On December 6, 2007, the Internal Revenue Service (“IRS”) issued Revenue Procedure 2007-72,1 agreeing not to challenge a securitization’s federal tax status for making “fast track modifications” recommended by the American Securitization Forum (“ASF”) to a limited category of securitized subprime residential adjustable-rate mortgage loans. Although narrow in its scope, the revenue procedure does provide some guidance on the potential tax consequences associated with a servicer’s business decision to make such fast track modifications in the current economic environment.

On the same date as the issuance of the revenue procedure, the ASF released a document entitled “Statement of Principles, Recommendations and Guidelines for a Streamlined Foreclosure and Loss Avoidance Framework for Securitized Subprime Adjustable Rate Mortgage Loans” (“Framework”). The ASF believes the Framework is consistent with the current authority of servicers to modify subprime mortgage loans under typical pooling and servicing agreements, and should constitute the standard and customary servicing procedures for the designated subprime loans on a going-forward basis. The ASF’s Framework only applies to first-lien subprime residential adjustable-rate mortgage loans that: (1) have an initial fixed interest rate period of 36 months or less; (2) were originated between January 1, 2005, and July 31, 2007; (3) are included in securitized pools; and (4) have an initial interest rate reset between January 1, 2008, and July 31, 2010 (“Designated Subprime ARMs”).

The Framework further classifies these Designated Subprime ARMs into the following three sub-categories:

  • Segment 1 loans include “current loans” where the servicer determines that a borrower is likely to be able to refinance into any available mortgage product. The Framework defines current loans, in part, as loans not more than 30 days delinquent and which have not been more than 60 days delinquent more than once in the preceding 12 month period.
  • Segment 2 loans include current loans where the servicer determines the borrower is unlikely to be able to refinance into any readily available mortgage product. Under the Framework, all current loans with an LTV greater than 97% (based on the first lien only) are deemed not to be eligible for refinancing into any available mortgage product.
  • Segment 3 loans include non-current loans.

The Framework recommends fast track modifications only for certain Segment 2 loans where: (1) the borrower currently occupies the underlying property as a primary residence; (2) the borrower meets the “FICO test”2; and (3) the servicer determines that, at the upcoming interest rate reset date, the loan’s payment amount would go up by more than five percent.

If a Segment 2 loan is eligible for the Framework’s fast track modification procedures, the servicer can offer to modify the loan to extend the loan’s existing interest rate for up to five years following the loan’s scheduled interest rate reset date.

Scope and Practical Impact of Revenue Procedure 2007-72

Revenue Procedure 2007-72 only addresses two limited transactions: (1) fast-track modifications made to a qualifying Segment 2 loan; and (2) subordination of a second lien to any new lien created in connection with such a fast-track modification.

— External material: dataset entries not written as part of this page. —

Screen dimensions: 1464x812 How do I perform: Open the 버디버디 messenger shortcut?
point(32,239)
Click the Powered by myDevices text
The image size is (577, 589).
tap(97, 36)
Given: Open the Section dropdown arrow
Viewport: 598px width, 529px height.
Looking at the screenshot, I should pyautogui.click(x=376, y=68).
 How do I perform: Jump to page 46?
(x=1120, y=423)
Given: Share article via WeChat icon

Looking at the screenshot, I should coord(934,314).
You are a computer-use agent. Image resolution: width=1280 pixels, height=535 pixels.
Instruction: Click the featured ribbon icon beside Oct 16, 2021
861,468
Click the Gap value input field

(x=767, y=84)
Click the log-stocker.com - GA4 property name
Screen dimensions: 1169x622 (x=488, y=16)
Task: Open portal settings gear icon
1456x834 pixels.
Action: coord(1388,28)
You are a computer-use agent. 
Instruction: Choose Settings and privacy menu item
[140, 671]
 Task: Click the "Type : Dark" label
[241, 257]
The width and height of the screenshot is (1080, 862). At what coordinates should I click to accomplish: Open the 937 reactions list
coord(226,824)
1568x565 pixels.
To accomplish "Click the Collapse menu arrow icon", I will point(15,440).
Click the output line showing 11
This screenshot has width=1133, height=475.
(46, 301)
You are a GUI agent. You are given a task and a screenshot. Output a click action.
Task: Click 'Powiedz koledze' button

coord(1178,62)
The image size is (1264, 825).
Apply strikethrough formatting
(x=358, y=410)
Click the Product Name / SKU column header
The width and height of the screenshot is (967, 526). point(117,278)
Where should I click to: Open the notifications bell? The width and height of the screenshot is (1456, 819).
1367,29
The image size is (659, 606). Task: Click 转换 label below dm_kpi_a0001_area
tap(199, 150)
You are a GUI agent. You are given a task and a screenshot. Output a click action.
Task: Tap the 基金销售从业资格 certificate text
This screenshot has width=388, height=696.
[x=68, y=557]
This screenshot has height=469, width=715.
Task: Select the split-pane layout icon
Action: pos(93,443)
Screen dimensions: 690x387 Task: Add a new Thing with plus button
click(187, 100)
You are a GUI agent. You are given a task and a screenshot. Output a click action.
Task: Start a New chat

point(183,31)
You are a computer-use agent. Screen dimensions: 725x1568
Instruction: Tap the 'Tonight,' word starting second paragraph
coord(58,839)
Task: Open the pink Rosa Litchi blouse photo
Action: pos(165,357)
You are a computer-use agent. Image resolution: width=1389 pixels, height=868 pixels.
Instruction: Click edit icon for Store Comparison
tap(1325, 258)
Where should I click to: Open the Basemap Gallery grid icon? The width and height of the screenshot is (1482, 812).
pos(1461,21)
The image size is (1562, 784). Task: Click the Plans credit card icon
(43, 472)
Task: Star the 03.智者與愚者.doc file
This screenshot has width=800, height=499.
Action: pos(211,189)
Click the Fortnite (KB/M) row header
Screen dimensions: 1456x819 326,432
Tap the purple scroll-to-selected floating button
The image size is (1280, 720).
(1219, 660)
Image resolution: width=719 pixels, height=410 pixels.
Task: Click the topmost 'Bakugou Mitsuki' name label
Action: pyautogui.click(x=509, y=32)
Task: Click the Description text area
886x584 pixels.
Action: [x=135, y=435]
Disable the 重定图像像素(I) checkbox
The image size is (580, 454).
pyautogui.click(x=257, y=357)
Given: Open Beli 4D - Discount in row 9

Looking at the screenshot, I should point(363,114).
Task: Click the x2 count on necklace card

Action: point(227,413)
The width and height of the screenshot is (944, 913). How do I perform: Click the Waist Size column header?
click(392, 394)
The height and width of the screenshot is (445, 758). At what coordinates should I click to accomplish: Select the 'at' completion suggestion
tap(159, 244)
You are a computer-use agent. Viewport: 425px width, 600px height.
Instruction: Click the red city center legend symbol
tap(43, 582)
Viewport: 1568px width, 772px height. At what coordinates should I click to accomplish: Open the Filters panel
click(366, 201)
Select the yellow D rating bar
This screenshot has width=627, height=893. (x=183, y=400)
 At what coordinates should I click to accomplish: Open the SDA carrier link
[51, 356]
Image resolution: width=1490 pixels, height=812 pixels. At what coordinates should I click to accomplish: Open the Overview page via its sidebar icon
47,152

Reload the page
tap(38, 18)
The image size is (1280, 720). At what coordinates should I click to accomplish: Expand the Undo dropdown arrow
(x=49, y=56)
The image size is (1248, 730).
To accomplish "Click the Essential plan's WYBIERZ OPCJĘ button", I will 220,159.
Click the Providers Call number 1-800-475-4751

The revenue procedure states that in such limited situations and only for transactions occurring prior to July 31, 2010, the IRS will not:

  • challenge a securitization vehicle’s qualification as a “real estate mortgage investment • conduit” (“REMIC”) on the grounds that such transactions constitute a “significant modification” of the loan, or result in a deemed reissuance of the REMIC’s “regular interests,” under the REMIC Rules,3
  • contend that such transactions constitute “prohibited transactions” under the REMIC Rules, or
  • challenge a securitization vehicle’s qualification as a trust on the grounds that such transactions manifest a “power to vary” the investments of the trust’s certificateholders.


In the current subprime loan market environment, Revenue Procedure 2007-72 provides useful and needed guidance to the securitization industry on the tax consequences of choosing to follow the ASF’s Framework in making fast track modifications to qualifying Segment 2 loans. However, servicers should take note that the revenue procedure only provides guidance to securitization vehicles or their certificateholders on the federal tax consequences of fast track modifications to subprime mortgage loans.